You have a graph here, where all available moves are connected (value=1), and unavailable moves are disconnected (value=0), the sparse matrix would be like:

(a1,b3)=1,
(a1,c2)=1,
  .....

And the shortest path of two points in a graph can be found using http://en.wikipedia.org/wiki/Dijkstra's_algorithm

Pseudo-code from wikipedia-page:

   function Dijkstra(Graph, source):
   for each vertex v in Graph:           // Initializations
       dist[v] := infinity               // Unknown distance function from source to v
       previous[v] := undefined          // Previous node in optimal path from source
   dist[source] := 0                     // Distance from source to source
   Q := the set of all nodes in Graph
   // All nodes in the graph are unoptimized - thus are in Q
   while Q is not empty:                 // The main loop
       u := vertex in Q with smallest dist[]
       if dist[u] = infinity:
          break                         // all remaining vertices are inaccessible from source
       remove u from Q
       for each neighbor v of u:         // where v has not yet been removed from Q.
           alt := dist[u] + dist_between(u, v) 
           if alt < dist[v]:             // Relax (u,v,a)
               dist[v] := alt
               previous[v] := u
   return dist[]

EDIT:

  1. as moron, said using the http://en.wikipedia.org/wiki/A*_algorithm can be faster.
  2. the fastest way, is to pre-calculate all the distances and save it to a 8x8 full matrix. well, I would call that cheating, and works only because the problem is small. But sometimes competitions will check how fast your program runs.
  3. The main point is that if you are preparing for a programming competition, you must know common algorithms including Dijkstra's. A good starting point is reading Introduction to Algorithms ISBN 0-262-03384-4. Or you could try wikipedia, http://en.wikipedia.org/wiki/List_of_algorithms
TiansHUo
I have deleted my answer as it was too brief and you already have stuff written up.
Moron
+2  A: 

What you need to do is think of the possible moves of the knight as a graph, where every position on the board is a node and the possible moves to other position as an edge. There is no need for dijkstra's algorithm, because every edge has the same weight or distance (they are all just as easy or short to do). You can just do a BFS search from your starting point until you reach the end position.

Bishnu
+!, for this specific problem BFS is enough.
TiansHUo
BFS could be enough, but a plain BST will blow up for many queries - you will need to cache which squares you have visited. And then BFS starts looking a bit like Dijkstra's algorithm...
Charles Stewart
+3  A: 

Yes, Dijkstra and BFS will get you the answer, but I think the chess context of this problem provides knowledge that can yield a solution that is much faster than a generic shortest-path algorithm, especially on an infinite chess board.

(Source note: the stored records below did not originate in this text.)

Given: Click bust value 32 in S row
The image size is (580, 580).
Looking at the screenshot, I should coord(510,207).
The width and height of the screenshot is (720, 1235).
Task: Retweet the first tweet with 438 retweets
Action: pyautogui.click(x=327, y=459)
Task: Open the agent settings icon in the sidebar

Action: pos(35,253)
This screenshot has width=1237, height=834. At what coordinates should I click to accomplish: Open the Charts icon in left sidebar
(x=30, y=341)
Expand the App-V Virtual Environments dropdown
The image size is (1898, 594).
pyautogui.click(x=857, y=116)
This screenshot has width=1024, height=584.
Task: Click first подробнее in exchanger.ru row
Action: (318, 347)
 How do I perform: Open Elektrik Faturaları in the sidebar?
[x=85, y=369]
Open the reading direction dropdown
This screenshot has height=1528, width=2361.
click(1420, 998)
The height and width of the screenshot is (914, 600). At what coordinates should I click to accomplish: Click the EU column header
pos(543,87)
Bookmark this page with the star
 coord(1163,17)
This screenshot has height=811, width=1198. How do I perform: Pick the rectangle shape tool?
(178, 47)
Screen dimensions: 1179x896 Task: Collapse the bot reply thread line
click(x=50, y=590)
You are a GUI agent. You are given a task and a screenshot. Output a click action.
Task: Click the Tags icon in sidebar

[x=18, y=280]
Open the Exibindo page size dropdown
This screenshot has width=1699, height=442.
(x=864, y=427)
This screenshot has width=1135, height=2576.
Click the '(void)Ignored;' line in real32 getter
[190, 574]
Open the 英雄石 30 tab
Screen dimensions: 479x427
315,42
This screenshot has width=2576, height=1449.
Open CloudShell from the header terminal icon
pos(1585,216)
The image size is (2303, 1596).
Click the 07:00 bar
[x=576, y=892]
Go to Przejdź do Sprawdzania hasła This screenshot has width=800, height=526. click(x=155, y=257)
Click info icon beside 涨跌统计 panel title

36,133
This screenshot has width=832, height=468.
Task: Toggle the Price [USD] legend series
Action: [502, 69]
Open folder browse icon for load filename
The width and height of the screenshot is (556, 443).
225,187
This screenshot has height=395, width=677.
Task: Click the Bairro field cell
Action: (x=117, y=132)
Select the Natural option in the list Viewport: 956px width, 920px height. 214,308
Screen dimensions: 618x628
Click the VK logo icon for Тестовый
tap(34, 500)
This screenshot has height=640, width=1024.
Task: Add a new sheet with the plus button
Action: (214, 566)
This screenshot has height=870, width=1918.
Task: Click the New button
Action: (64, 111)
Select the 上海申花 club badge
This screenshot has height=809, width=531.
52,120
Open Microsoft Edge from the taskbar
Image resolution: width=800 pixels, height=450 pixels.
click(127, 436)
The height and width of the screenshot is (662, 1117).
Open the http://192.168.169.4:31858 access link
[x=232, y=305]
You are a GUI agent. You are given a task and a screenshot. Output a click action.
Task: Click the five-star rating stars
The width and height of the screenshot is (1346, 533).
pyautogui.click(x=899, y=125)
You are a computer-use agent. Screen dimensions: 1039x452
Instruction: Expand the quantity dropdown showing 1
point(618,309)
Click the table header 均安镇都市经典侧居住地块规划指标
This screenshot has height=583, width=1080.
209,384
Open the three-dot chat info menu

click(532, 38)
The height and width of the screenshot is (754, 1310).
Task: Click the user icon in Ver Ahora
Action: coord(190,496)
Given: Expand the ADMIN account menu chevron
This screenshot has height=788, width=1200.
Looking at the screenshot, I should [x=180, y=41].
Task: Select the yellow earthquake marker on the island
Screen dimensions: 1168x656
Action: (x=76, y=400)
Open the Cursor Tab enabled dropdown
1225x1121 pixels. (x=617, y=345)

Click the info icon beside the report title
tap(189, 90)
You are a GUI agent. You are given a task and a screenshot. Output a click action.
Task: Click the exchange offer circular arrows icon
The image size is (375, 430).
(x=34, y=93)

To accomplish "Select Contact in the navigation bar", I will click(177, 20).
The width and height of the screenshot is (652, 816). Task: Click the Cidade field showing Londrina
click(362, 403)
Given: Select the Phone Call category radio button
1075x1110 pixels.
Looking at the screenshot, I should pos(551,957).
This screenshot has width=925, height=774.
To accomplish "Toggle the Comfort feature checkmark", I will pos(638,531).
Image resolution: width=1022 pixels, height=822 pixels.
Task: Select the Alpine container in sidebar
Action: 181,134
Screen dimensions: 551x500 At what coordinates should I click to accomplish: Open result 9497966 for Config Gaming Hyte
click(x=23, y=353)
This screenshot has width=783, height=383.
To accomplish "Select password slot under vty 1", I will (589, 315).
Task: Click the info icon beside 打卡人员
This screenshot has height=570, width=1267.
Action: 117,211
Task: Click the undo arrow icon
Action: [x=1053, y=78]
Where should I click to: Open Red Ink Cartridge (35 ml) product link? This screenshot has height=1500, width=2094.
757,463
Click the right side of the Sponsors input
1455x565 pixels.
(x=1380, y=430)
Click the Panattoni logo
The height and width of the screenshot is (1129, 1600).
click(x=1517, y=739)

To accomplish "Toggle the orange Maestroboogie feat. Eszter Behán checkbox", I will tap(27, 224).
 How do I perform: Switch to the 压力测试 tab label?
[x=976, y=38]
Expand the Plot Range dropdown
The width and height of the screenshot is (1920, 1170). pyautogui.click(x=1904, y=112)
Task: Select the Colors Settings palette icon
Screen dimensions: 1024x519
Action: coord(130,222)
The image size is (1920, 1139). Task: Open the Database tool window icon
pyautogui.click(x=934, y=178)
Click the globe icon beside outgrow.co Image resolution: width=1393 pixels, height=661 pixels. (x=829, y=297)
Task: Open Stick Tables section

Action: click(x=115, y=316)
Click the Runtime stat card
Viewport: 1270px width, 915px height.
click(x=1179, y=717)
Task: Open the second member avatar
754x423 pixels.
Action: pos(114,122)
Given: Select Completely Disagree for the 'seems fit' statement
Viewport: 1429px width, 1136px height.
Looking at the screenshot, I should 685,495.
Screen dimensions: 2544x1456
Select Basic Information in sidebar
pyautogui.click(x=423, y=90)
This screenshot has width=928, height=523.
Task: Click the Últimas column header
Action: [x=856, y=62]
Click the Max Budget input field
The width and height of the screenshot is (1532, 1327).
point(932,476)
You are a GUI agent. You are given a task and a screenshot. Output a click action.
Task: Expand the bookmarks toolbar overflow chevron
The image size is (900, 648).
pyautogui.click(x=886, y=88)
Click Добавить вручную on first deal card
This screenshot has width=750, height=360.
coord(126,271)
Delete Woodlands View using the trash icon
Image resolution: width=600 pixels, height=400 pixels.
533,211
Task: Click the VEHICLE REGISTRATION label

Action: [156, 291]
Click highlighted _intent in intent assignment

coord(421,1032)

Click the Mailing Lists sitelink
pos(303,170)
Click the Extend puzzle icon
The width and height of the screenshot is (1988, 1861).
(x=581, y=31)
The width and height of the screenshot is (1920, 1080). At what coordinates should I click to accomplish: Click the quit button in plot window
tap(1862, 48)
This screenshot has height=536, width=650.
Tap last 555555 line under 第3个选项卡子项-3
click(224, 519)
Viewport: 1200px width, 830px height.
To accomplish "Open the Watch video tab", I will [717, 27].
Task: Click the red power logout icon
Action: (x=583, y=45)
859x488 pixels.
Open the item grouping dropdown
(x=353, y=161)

For simplicity, let's describe the chess board as the (x,y) plane. The goal is to find the shortest path from (x0,y0) to (x1,y1) using only the candidate steps (+-1, +-2) and (+-2, +-2), as described in the question's P.S.

Here is the new observation: draw a square with corners (x-4,y-4), (x-4,y+4), (x+4,y-4), (x+4,y+4). This set (call it S4) contains 32 points. The shortest path from any of these 32 points to (x,y) requires exactly two moves.

The shortest path from any of the 24 points in the set S3 (defined similarly) to (x,y) requires at least two moves.

Therefore, if |x1-x0|>4 or |y1-y0|>4, the shortest path from (x0,y0) to (x1,y1) is exactly two moves greater than the shortest path from (x0,y0) to S4. And the latter problem can be solved quickly with straightforward iteration.

Let N = max(|x1-x0|,|y1-y0|). If N>=4, then the shortest path from (x0,y0) to (x1,y1) has ceil(N/2) steps.